Poczułem silny wstrząs i nie pamiętam, co działo się dalej. Kilka dni później uszkodzoną kapsułę odnalazł niszczyciel szukający śladów po naszym zaginionym konwoju. Okazało się, że nie ocalał nikt oprócz mnie, reszta kapsuł była zniszczona. Wydało mi się to dziwne, bo rebelianci nigdy tego nie robili i nie rozumiałem, dlaczego przesłuchujący mnie oficer wywiadu zabronił o tym mówić. Po kilku dniach pobytu w szpitalu wróciłem do służby, ale już nie dostałem samodzielnego dowództwa, tylko zostałem zdegradowany do stopnia drugiego oficera na jednostce kurierskiej. Życie znów toczyło się monotonnie do dnia, gdy w szafce znalazłem kartkę, na której ktoś ręcznie napisał: jesteś nam winien 500 tysięcy, masz dwa tygodnie na spłatę. Uznałem to za głupi żart któregoś z kumpli i wyrzuciłem list do śmieci.

Przestało mnie to bawić dwa tygodnie później. W mieszkaniu czekało na mnie dwóch gości i wpadłbym prosto w ich łapy, gdyby nie wścibska sąsiadka z naprzeciwka. Zaczepiła mnie w windzie, mówiąc, że ktoś o mnie pytał i tylko dzięki temu udało mi się uciec. Wezwana policja nie zastała nikogo w domu, a ja znalazłem w kuchni następną kartkę. Tym razem nie zastanawiałem się, kto to napisał, tylko z miejsca poleciałem do sztabu i poprosiłem o zwolnienie ze służby. Wymówiłem się traumą i chyba naprawdę ją miałem, bo już po dwóch dniach przeszedłem do cywila. Wziąłem wszystkie zaległe pobory, oczyściłem konto i wsiadłem na pierwszy liniowiec lecący na zewnętrzne rubieże. Kilka razy zmieniałem po drodze środek transportu, zacierając za sobą ślady tak długo, aż wylądowałem na tym zadupiu. Za resztę kasy załatwiłem sobie licencję na pilotowanie holownika i miałem względny spokój aż do dzisiaj.

***

– O czym ty mówisz idioto?! – podniosłem głos. – W jaki sposób ktoś taki, jak ja może być winny syndykatowi pół miliona?!

– To ty dowodziłeś transportowcem, na którym przemycali dragi – odpowiedział spokojnie z uśmiechem przyprawiającym o dreszcze. – Wrak udało się odzyskać, skrytki były nieuszkodzone, ale puste, wszystkie narkotyki zniknęły.
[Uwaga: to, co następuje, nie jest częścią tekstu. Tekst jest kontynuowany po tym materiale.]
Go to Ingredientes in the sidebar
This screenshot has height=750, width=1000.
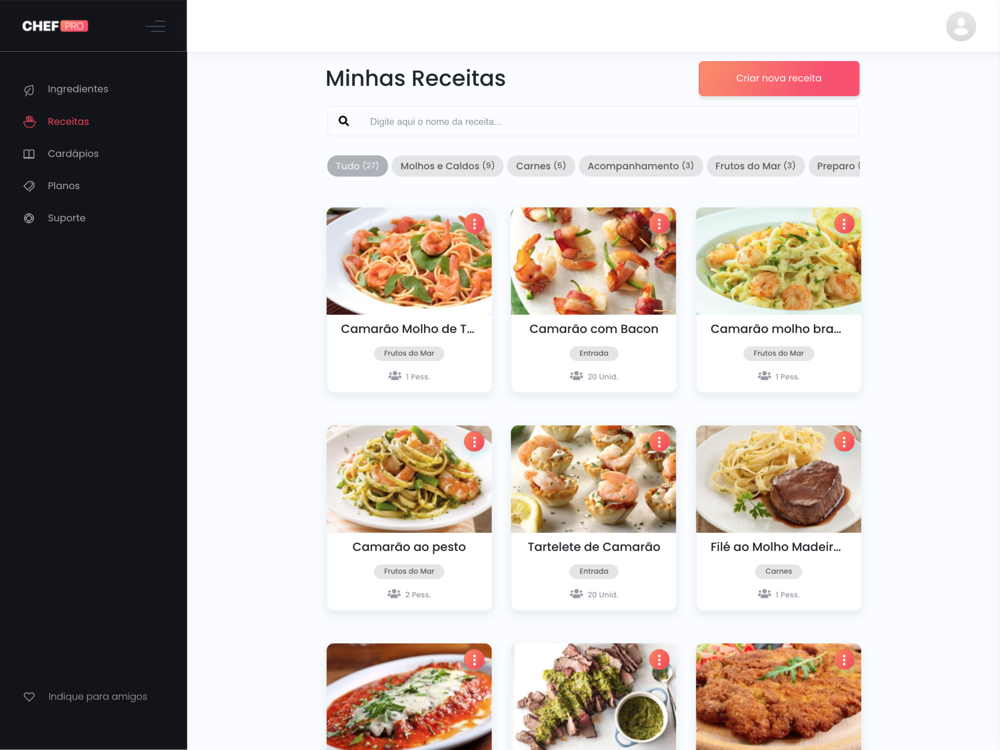pyautogui.click(x=78, y=89)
– Nic o nich nie wiedziałem!

– Oni twierdzą coś innego. Skoro ty jako jedyny przeżyłeś, to musisz mieć coś wspólnego z ich zniknięciem. Lepiej mi je oddaj, a ja zapomnę, że cię widziałem.

Wlatywaliśmy właśnie w pierwsze pole asteroid, wolną ręką wyłączyłem więc alarm radaru i zwiększyłem moc silników.

– Pogadamy później – warknąłem, nawet nie odwracając się w stronę tej gnidy. – Na razie przydaj się na coś i podnieś osłony, ja tam nie sięgnę. I zapnij pasy, bo będzie rzucać.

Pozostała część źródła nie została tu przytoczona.